After the video, it was time for my auditing session. Kevin led me into a session room, which was nice and clean and comfortable, and even had a sort of bed in it. The bed was tempting, but I sat in a chair.
He went through the process, and I recounted an experience early in my life when I was across the street playing at the hippy family’s house with their daughter Munday. And when I say hippy, I mean real, actual, bona fide hippies. (This was in the early 70’s before being a hippy was a fashion statement, and was more of an odorous nuisance.) I had fallen down and got a hair line fracture on my wrist… a nicely traumatic experience.
Kevin had me go over and over the event, recounting new details each time, telling me to “connect with the data,” which is Scientology-speak for “tell me more.” When I had done this sufficiently, Kevin told me to “come back to the present,” and after I assured him I was, he said the word, “cancel.” Saying “cancel” at the right time is how the auditor makes sure that nothing he has said or done will impact the subject negatively. After all, we don’t want to attract more engrams. And then we were done.

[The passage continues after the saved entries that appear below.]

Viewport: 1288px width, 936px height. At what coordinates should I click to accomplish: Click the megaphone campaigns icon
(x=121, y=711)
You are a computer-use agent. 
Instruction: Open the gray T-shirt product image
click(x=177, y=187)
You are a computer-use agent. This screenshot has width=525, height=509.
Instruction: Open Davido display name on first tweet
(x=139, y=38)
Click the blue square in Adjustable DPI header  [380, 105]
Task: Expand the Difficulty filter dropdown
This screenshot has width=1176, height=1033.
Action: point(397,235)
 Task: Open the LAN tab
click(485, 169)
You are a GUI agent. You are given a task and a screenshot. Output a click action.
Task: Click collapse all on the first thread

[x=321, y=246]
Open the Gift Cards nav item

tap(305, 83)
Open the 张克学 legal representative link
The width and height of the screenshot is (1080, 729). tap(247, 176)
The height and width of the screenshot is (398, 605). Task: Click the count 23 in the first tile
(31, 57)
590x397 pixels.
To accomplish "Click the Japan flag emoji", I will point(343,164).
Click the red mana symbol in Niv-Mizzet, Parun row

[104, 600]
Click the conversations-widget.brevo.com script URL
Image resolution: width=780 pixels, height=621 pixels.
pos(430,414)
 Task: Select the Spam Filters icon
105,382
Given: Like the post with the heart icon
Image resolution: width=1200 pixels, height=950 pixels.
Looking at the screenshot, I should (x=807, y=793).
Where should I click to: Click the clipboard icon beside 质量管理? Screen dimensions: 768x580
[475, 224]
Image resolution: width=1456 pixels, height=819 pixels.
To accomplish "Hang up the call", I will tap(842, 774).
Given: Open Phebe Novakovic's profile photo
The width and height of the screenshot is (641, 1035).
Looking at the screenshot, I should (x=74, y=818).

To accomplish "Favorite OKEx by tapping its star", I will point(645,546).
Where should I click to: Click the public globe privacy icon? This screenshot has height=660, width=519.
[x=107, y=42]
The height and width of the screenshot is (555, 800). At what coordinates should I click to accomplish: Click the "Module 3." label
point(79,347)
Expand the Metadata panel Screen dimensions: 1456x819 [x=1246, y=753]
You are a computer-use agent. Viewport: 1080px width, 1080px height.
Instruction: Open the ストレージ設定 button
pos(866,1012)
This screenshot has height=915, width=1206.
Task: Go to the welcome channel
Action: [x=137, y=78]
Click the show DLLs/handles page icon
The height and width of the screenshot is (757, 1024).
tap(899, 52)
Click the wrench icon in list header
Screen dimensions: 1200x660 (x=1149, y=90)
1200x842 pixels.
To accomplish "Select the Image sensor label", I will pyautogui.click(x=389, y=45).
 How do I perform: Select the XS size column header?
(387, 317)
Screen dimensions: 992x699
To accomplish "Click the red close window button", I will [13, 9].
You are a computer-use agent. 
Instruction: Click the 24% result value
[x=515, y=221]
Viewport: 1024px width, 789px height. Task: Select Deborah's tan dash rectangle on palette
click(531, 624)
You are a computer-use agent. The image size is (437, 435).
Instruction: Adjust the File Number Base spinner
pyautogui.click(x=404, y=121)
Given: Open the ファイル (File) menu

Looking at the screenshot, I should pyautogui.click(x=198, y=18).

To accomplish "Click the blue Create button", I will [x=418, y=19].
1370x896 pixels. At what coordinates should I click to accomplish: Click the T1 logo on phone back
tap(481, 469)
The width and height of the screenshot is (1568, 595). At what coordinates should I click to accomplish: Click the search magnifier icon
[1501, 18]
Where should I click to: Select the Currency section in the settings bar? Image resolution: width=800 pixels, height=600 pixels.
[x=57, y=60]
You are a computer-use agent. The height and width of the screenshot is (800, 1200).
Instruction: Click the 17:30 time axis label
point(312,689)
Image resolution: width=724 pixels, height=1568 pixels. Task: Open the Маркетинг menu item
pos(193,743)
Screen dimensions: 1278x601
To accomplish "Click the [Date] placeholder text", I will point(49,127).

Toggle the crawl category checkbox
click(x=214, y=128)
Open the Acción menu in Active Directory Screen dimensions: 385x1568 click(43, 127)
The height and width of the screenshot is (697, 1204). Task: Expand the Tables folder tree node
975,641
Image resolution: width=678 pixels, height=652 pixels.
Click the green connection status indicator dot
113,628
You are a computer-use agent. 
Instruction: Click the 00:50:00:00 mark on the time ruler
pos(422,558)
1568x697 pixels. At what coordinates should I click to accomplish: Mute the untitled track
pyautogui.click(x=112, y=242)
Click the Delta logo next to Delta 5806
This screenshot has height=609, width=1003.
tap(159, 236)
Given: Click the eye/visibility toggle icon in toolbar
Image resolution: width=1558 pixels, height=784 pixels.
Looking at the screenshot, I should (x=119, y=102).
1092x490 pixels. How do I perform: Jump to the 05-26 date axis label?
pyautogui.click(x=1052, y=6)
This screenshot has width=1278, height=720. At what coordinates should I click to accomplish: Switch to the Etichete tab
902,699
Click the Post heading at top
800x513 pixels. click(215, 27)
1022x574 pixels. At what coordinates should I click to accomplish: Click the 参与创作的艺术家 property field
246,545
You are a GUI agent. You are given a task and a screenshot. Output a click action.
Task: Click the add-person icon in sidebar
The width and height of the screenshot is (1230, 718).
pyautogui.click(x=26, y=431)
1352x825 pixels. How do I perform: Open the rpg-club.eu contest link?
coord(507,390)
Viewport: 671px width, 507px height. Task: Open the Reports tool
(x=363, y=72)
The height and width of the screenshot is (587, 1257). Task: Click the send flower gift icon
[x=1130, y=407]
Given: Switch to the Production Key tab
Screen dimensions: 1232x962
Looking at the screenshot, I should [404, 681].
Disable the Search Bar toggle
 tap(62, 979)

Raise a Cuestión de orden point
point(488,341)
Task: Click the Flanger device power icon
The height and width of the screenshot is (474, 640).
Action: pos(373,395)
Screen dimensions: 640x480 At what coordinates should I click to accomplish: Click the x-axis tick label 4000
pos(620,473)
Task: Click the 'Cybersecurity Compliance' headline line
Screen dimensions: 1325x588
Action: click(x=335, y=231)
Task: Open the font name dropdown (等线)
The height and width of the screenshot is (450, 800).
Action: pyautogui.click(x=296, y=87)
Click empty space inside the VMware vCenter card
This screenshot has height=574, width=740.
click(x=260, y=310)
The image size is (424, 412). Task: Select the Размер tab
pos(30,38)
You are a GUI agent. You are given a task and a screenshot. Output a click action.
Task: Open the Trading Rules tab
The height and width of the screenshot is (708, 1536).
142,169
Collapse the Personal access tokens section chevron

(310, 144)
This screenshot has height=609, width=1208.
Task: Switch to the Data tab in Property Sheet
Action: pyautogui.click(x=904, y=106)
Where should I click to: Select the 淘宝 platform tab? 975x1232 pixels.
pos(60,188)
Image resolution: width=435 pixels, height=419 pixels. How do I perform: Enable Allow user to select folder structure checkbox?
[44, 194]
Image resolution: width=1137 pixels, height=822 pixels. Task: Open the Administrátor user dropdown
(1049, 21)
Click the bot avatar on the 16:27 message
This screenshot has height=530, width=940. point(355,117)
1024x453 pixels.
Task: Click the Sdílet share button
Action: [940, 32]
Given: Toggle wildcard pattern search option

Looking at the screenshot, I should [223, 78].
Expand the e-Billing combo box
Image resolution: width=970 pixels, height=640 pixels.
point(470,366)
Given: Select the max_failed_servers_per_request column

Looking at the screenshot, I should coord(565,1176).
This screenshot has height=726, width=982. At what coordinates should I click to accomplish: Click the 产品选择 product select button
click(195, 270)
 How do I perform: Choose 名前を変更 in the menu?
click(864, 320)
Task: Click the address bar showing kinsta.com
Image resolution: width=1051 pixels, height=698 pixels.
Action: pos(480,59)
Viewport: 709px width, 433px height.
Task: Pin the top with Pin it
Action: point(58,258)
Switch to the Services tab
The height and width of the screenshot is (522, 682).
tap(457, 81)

He didn’t tell me how it went, or what any of it meant, or anything. They’re not allowed. I don’t even know how many engrams were exorcised, or whether I was strong with The Force.
I will say this, I am surprised at what level of detail I can remember an event that happened over 35 years ago when I put my mind to it, and I’m told to recount it over and over again. At least, I think I was remembering things. I suppose this could be one of those false memory things that people who use hypnotism to regress folks with sometimes get. You know, the ones where people come away thinking that they had witnessed a Satanic sacrifice of babies or some such. My memories weren’t nearly as colorful as that.
I did get to talk with Mark about the experience afterwards, however. And during our talk, he referenced the OCA (that’s jargon for “Oxford Capacity Analysis … the personality test) and asked me if I was interested in fixing any of the problems it identified.
I said “I’m always ready to fix personal problems,” and asked him what the next step would be. He told me to come in for a class and to buy the book. Total cost: only $70.
That’s not bad, last week I thought getting Scientologized would cost me $150. The price has come down a bit. Maybe if I hold out I can get it to drop even further. But unless it comes down to “free” I’m not going to take him up on it.
So, now to scoring. I had a hard time finding anything good, or correct, or valuable in their message. I freely admit that I’m still no expert in Scientology, and I’m not likely to become one, because I’m not going to any of their numerous seminars. I’m not going to read the book either. I’ve heard enough. Scientology is essentially bad psychology, faith healing, and exorcism wrapped up in a blanket of pseudo-scientific blither blather. And it’s expensive.
But their facility is nice.
Being good to your fellow human: -1 (potentially harmful co-auditing)
Help your community: 0 (no mention)
Be good to yourself: -1 (potentially harmful auditing)
Good and timely advice: -1 (useless personality test)
The only reason it’s not lower is they didn’t get around to talking about community.